Spin-torque driven ferromagnetic resonance of Co/Ni synthetic layers in spin valves

TL;DR

This study uses spin-torque driven ferromagnetic resonance to analyze Co/Ni synthetic layers in spin valves, revealing their magnetic properties and damping behavior, with implications for spintronic device performance.

Contribution

It demonstrates the application of ST-FMR to confined Co/Ni layers in spin valves and compares their resonance characteristics with extended films, highlighting differences in resonance fields and linewidths.

Findings

Lower resonance field in confined layers

Narrower resonance linewidth in spin valves

Critical current matches I-V measurements

Abstract

Spin-torque driven ferromagnetic resonance (ST-FMR) is used to study thin Co/Ni synthetic layers with perpendicular anisotropy confined in spin-valve based nanojunctions. Field swept ST-FMR measurements were conducted with a magnetic field applied perpendicular to the layer surface.
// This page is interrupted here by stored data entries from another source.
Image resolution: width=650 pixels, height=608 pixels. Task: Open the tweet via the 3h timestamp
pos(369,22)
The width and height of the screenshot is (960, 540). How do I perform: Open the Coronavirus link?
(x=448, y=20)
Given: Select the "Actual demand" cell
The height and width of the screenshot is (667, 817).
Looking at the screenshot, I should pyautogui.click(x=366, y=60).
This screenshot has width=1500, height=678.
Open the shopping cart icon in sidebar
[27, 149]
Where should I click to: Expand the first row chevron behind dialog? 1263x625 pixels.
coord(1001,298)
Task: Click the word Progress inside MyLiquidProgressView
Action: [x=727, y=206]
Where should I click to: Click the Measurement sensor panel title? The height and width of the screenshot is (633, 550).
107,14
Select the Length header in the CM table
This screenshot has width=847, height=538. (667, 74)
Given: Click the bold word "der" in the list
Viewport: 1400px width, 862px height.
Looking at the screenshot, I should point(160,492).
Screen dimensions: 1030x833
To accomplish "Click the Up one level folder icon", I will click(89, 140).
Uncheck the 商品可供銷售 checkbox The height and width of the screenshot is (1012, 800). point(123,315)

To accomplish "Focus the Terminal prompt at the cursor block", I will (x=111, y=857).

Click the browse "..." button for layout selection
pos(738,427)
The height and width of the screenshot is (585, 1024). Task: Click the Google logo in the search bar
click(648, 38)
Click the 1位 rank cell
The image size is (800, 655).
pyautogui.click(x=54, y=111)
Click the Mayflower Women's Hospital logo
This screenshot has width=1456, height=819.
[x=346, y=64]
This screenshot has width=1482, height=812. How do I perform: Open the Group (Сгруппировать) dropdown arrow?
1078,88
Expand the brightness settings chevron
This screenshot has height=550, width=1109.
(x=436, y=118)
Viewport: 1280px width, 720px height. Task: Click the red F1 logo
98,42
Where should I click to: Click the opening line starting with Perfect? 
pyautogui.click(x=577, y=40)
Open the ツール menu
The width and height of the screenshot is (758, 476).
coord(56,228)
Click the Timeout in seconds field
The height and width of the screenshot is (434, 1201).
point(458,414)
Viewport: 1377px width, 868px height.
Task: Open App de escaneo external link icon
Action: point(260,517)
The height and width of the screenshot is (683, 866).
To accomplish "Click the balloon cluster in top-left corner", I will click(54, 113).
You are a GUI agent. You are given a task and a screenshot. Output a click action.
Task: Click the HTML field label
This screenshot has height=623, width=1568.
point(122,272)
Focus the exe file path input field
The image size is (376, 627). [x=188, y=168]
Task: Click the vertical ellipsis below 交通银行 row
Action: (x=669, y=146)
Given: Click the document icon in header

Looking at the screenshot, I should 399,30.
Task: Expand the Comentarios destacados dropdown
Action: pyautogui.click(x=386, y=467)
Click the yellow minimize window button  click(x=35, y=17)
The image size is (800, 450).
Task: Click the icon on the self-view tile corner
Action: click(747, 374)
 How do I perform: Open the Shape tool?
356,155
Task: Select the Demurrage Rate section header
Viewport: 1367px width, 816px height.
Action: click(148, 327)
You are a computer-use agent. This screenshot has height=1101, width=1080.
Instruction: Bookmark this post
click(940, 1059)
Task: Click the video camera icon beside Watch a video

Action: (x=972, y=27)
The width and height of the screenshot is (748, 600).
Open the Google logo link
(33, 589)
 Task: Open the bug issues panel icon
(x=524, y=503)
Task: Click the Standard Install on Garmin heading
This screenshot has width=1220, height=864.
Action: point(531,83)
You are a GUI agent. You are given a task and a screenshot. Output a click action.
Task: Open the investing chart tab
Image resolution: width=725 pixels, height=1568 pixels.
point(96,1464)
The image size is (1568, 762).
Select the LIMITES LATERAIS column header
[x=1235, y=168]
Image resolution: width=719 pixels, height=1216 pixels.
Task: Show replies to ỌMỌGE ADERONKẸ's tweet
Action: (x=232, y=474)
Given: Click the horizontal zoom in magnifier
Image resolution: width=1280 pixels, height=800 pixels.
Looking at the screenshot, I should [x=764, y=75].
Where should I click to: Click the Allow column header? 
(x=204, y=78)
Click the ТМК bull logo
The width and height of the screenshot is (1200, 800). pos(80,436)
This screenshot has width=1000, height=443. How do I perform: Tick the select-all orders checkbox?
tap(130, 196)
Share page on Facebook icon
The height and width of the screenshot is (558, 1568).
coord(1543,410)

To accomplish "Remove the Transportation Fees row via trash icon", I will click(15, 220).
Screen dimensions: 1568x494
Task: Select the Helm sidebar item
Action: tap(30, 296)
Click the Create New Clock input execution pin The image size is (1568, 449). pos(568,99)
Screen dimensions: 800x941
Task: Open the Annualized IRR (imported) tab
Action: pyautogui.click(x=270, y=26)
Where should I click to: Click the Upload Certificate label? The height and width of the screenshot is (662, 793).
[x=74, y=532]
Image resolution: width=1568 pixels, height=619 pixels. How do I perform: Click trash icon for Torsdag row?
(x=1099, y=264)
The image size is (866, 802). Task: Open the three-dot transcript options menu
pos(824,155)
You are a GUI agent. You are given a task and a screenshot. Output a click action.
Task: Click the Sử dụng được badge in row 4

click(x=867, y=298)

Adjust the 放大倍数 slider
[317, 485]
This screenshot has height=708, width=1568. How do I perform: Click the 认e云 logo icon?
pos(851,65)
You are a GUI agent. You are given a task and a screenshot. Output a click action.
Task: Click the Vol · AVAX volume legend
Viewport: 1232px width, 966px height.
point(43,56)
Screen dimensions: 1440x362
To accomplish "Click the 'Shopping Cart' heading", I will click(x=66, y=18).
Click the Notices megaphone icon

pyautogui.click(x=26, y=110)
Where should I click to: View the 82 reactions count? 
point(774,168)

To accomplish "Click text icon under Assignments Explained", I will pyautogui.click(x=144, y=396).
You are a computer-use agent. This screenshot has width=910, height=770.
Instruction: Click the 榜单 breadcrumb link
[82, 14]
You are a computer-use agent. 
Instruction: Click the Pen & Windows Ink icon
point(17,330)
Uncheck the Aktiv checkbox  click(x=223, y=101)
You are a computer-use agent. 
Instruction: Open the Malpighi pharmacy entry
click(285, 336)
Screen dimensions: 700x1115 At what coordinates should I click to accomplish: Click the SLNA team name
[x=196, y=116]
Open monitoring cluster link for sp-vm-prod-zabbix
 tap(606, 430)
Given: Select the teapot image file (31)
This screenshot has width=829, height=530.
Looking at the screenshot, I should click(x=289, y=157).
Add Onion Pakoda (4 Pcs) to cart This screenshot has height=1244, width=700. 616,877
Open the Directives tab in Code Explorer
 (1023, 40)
The resonance lines were measured under low amplitude rf excitation, from 1 to 20 GHz. These results are compared with those obtained using conventional rf field driven FMR on extended films with the same Co/Ni layer structure. The layers confined in spin valves have a lower resonance field, a narrower resonance linewidth and approximately the same linewidth vs frequency slope, implying the same damping parameter. The critical current for magnetic excitations is determined from measurements of the resonance linewidth vs dc current and is in accord with the one determined from I-V measurements.